Like many artists and performers, Polese and the club’s president, Sean Begy, spent the week grappling with what to do moving forward.

Just one week earlier, not getting the chance to bring their winter show to the stage felt impossible. Since then, the group has had to face their harsh new reality head-on. Though they wanted to continue with the show whatever the circumstances—they even proposed a livestream—the group quickly realized that bringing the full cast and crew together would pose too great a health risk.

As the group works to provide refunds to those that had bought tickets prior to the cancellation, the impact of the loss of performing arts events like this one, is undeniable. As a charitable organization, the group pools the revenue from each show at the end of the year and distributes the money in the form of grants to a variety of local charities.

This offers support to the arts and sends children to summer camps in the Kingston area. Over the past two years, the group has raised $52,000 for various charity initiatives. Now, Queen’s Players will instead lose a third of its yearly charity earnings. 

This is an experience shared by many Queen’s clubs that donate the proceeds of their end-of-year shows back to the community like Queen’s Dance Club, whose 25-year anniversary show was also cancelled this week.

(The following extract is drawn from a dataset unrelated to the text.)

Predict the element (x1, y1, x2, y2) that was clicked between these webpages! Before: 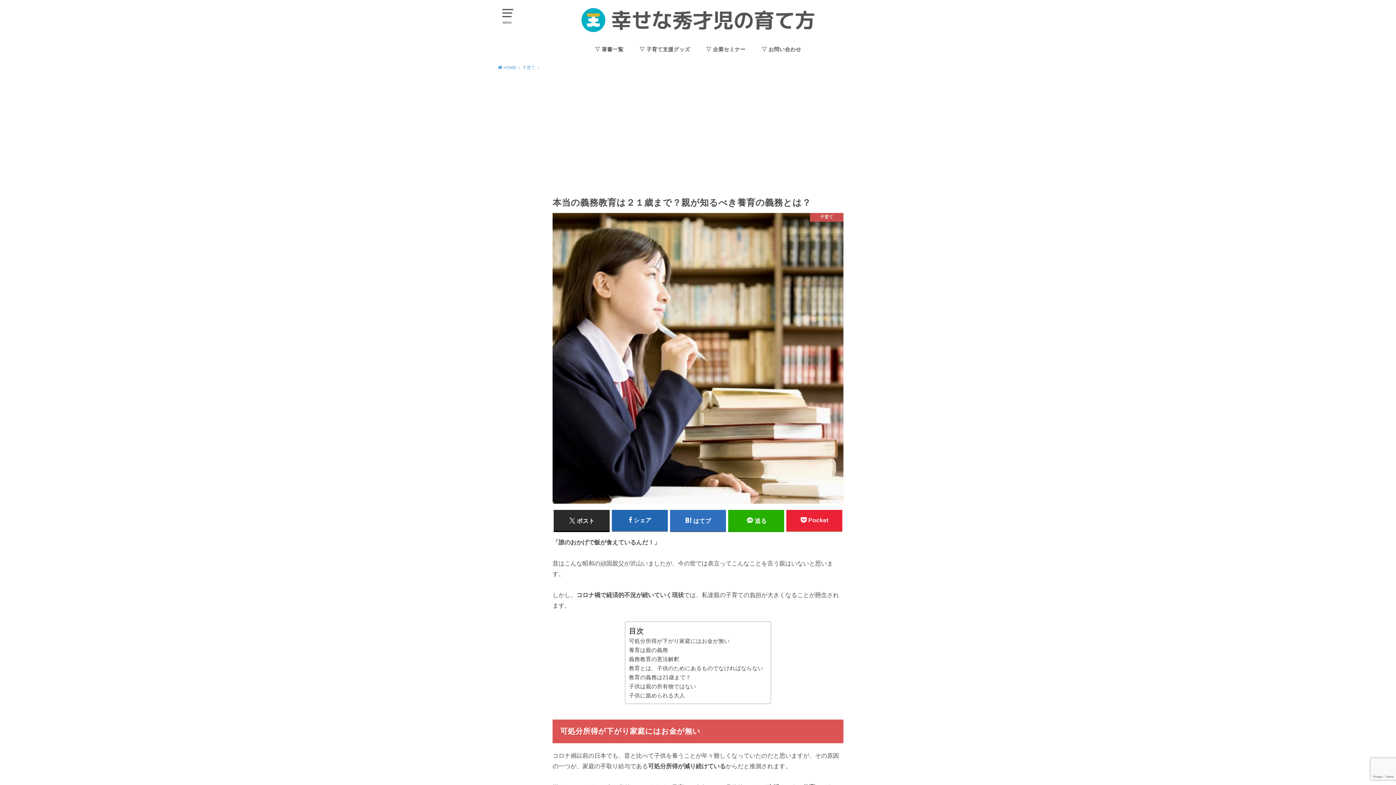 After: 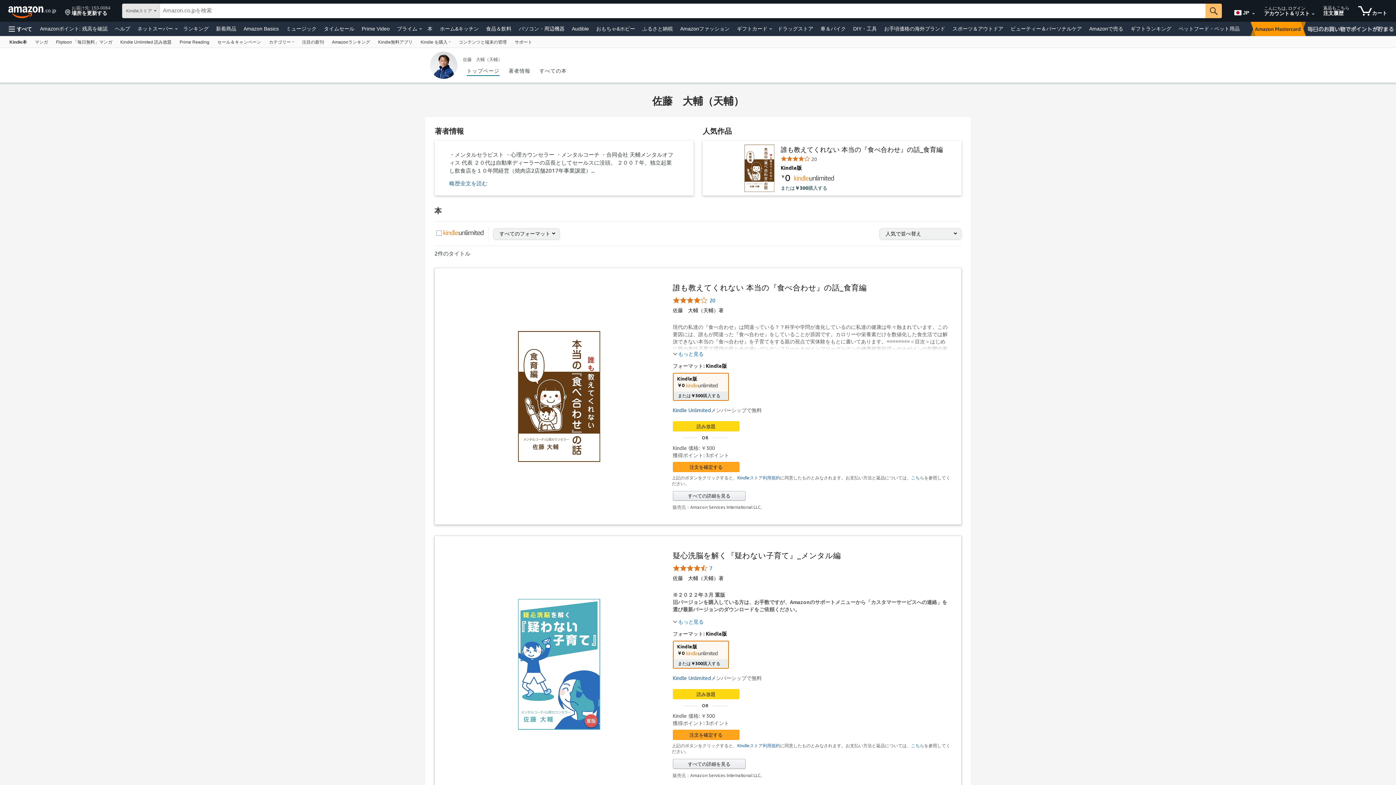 Action: bbox: (574, 3, 822, 35)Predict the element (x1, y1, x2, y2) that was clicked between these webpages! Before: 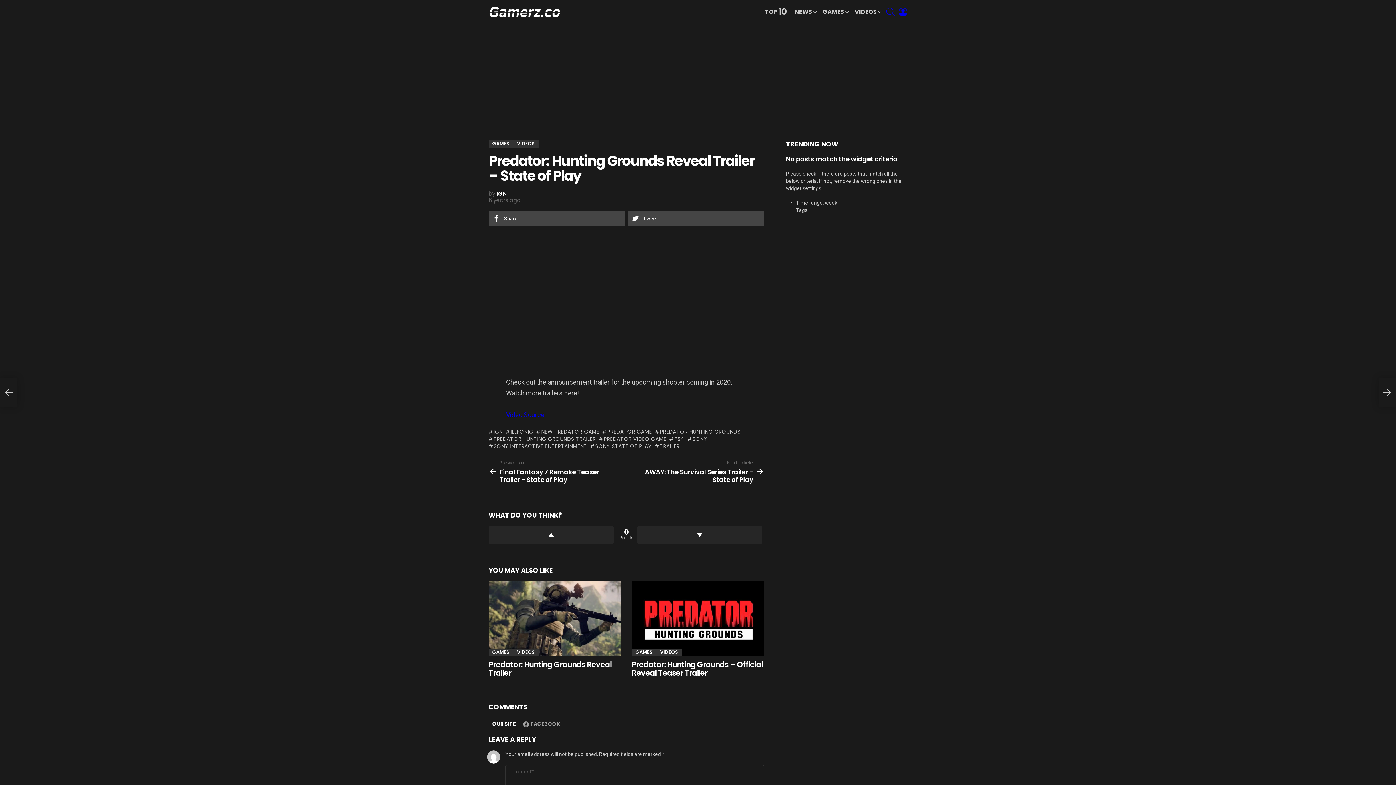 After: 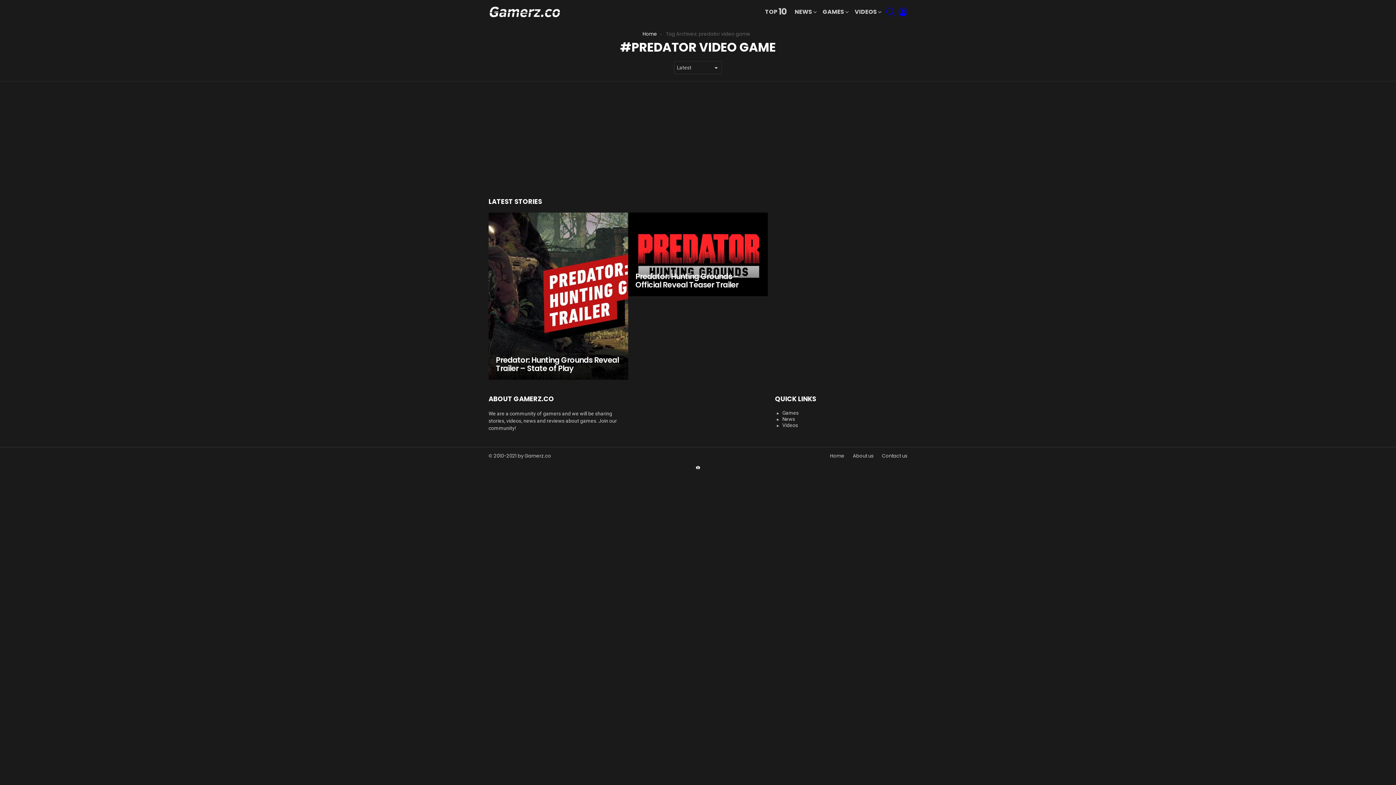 Action: bbox: (598, 435, 666, 442) label: PREDATOR VIDEO GAME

Polese was quick to bring attention to the difficulties facing local performing arts venues such as The Mansion, which are now going without a revenue stream.

“Another thing we’re realising now is that the venues that host arts are getting hit even harder,” he said.

“Who knows how long this is going to last, or what it’s going to look like after? If you’ve bought a ticket for a show, maybe consider not asking for a refund and donating [that money] directly to your local music venue. As much as this sucks for us as students, it’s worse for people [for whom] this is their livelihood.”

Still, the team has hope for the future of art and music, even as venues close their doors indefinitely.

“I think especially at a time when we’re all closed in, people really start looking toward the arts,” Begy said.

“Your soul is your art, it’s your music, your playwriting, your comedy, whatever you find that you really love,” Polese said. “People are turning to art as a way for them to get through it.”

Although their show may never make it to the stage, Begy and Polese want their team to know that they’re just as much a part of Queen’s Players as any other cast and crew have been. They emphasize the heart of Queen’s Players will always be in bonding together and encouraging members to embrace who they are.

“It’s rough […] but you can look at it both ways,” Polese said. “How lucky we are to have something that we feel so passionately about, and a group of people we care about so much, that we’re this affected when it’s taken away from us.”